On this trip we didn't visit Collingwood at the very south tip, but sailed counter-clockwise around most of the Bay, anchoring in many favorite spots.
Drake III is very original, very stock-1947. The planks and masts are all original. No fancy electronics or modern conveniences. No autopilot. But the design lends itself to self-steering, and being a long skinny boat, she has a very comfortable ride in the swells.
Details: built as a one-off in Montreal just after the war. Cypress on white-oak, live-oak keelson. Sitka spars.
No records exist, but the design is very close to those of Commodore Ralph Munroe, resembling the Advanced Sharpies he evolved in Florida from 1890-1920. Similar to "The Good Little Ship" by Vincent Gilpin.
LOD 40 ft. LOA 46 ft. Bean 10 ft.
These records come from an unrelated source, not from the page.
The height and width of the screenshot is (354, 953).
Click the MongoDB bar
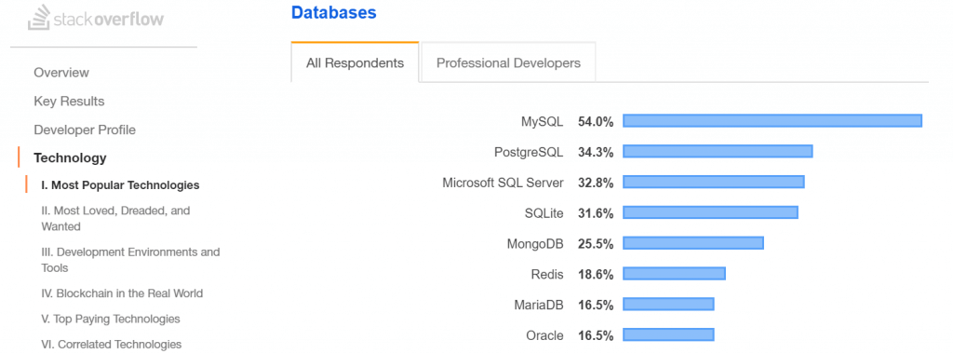[693, 243]
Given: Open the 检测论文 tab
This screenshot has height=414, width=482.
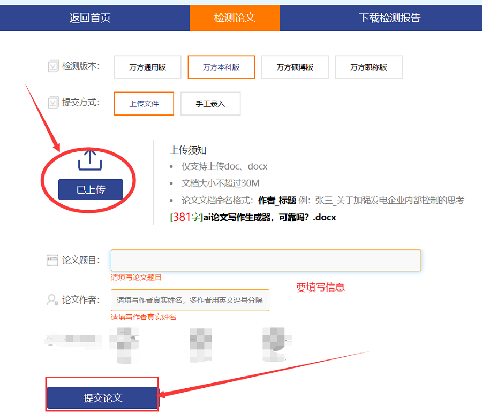Looking at the screenshot, I should point(235,18).
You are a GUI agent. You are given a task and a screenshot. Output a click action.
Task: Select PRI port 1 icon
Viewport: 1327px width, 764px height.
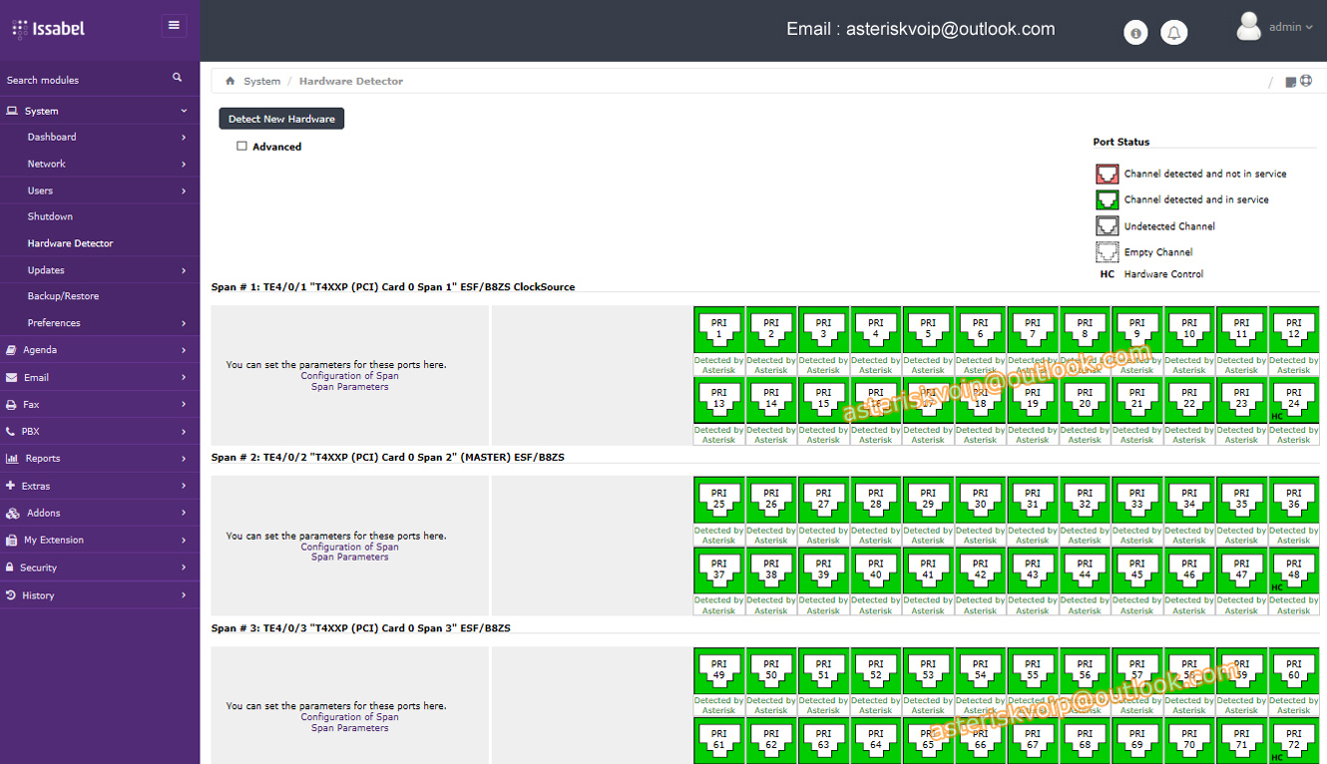click(718, 329)
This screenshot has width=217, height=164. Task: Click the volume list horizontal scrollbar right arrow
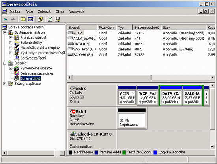(212, 78)
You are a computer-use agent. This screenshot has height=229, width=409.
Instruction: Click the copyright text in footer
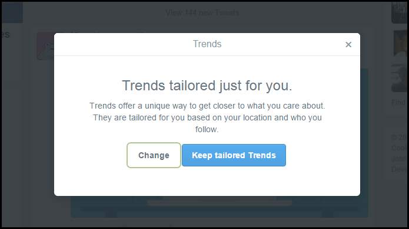[399, 138]
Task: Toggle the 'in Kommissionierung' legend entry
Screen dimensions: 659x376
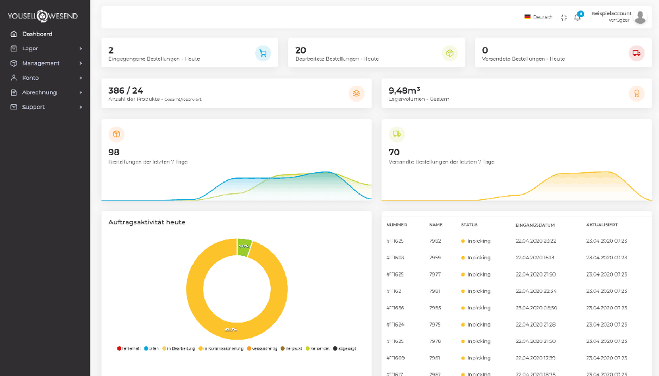Action: point(221,348)
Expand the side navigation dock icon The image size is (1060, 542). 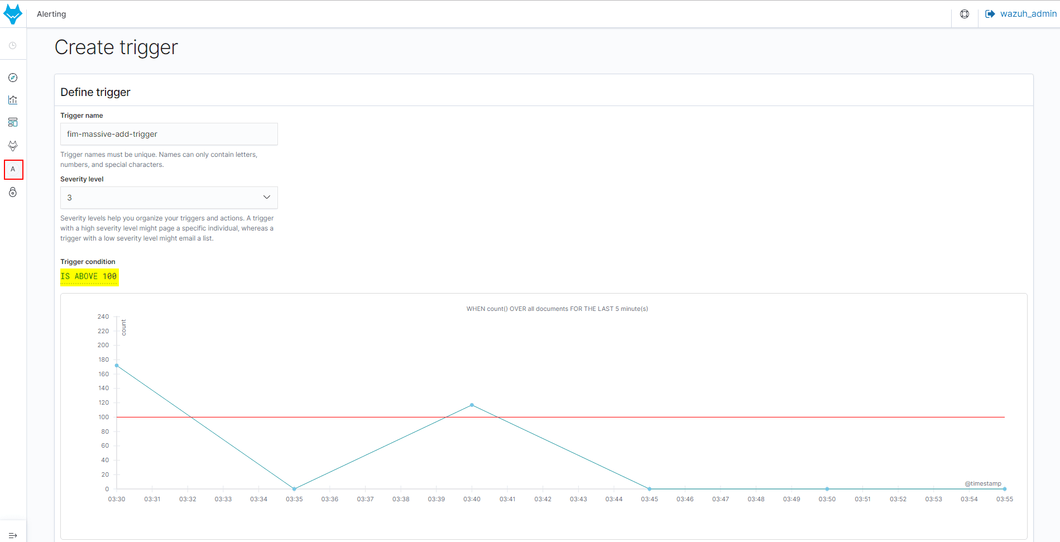coord(13,535)
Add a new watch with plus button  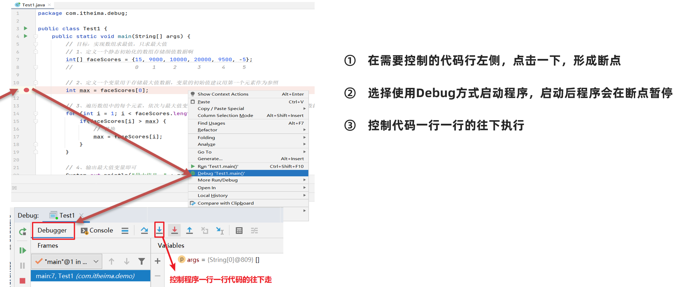click(x=157, y=261)
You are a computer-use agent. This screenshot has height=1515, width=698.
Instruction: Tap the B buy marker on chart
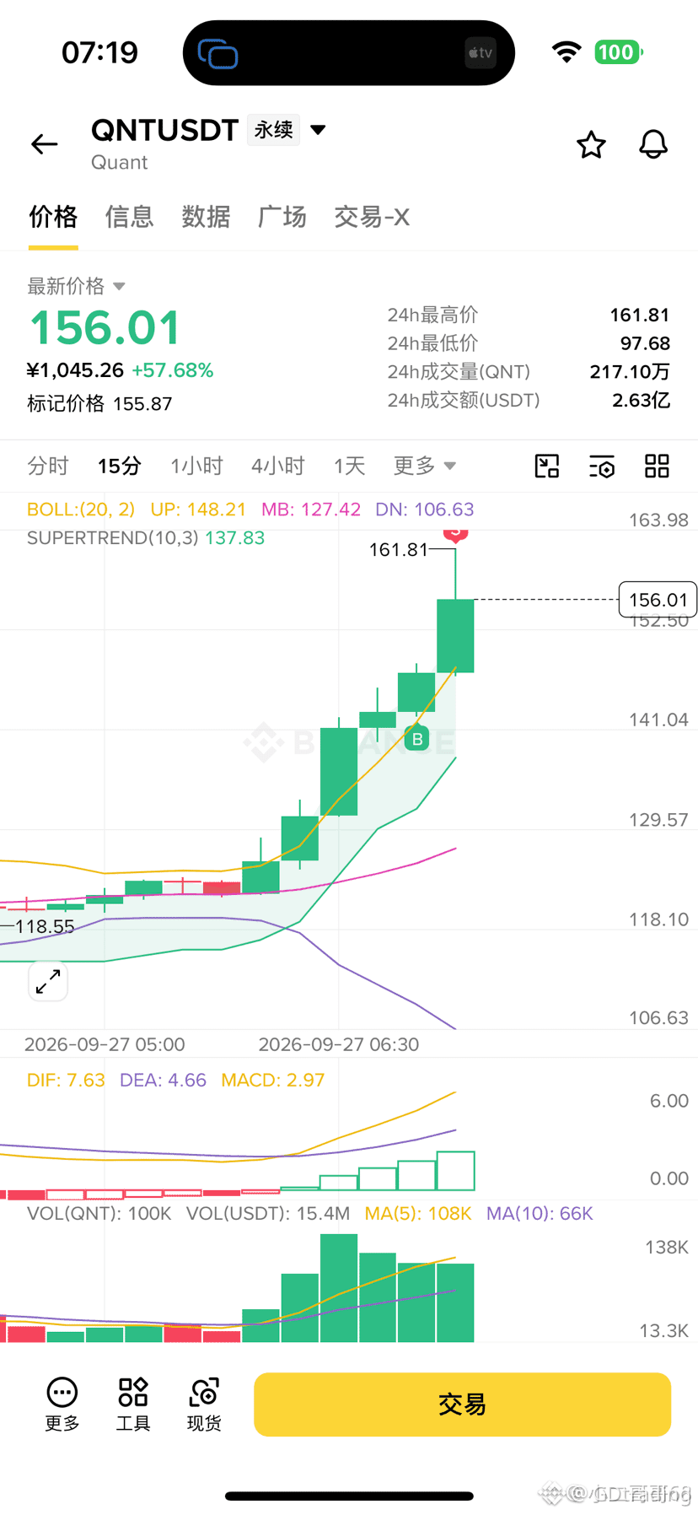(417, 740)
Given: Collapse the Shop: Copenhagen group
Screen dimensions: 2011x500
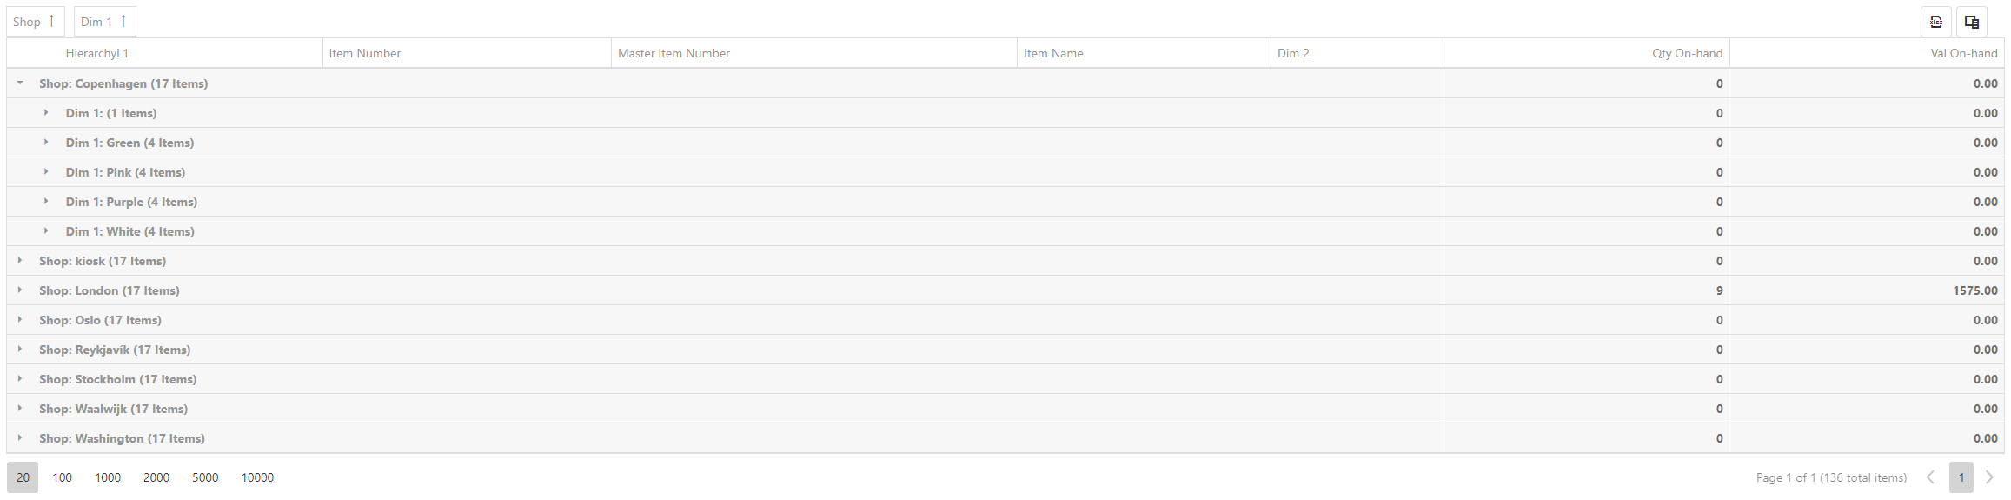Looking at the screenshot, I should pyautogui.click(x=20, y=83).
Draft: 40" with centerboard up, 80" board down.
Long shallow ballast keel of cast iron, pierced for the centerboard pivoting on a bolt in that keel.
Engine 2-cylinder Farymann 23 hp diesel
Can be sailed with a squaresail, and also a main backstaysail.
Simple but practical accommodations: icebox, origo stove burners in the old Shipmate stove frame. 5' 11" standing headroom at the cabin rear. Can sleep 6, but much better limited to 4. No hot water, AC, or generator. Oil lamps if required. A temporary small woodstove can be added for Fall trips.
Glassed decks, but not hull.
The mizzen is a driver-sail, not a balance sail. When the main has one reef, the mizzen is taller, and the rig is schooner-ish.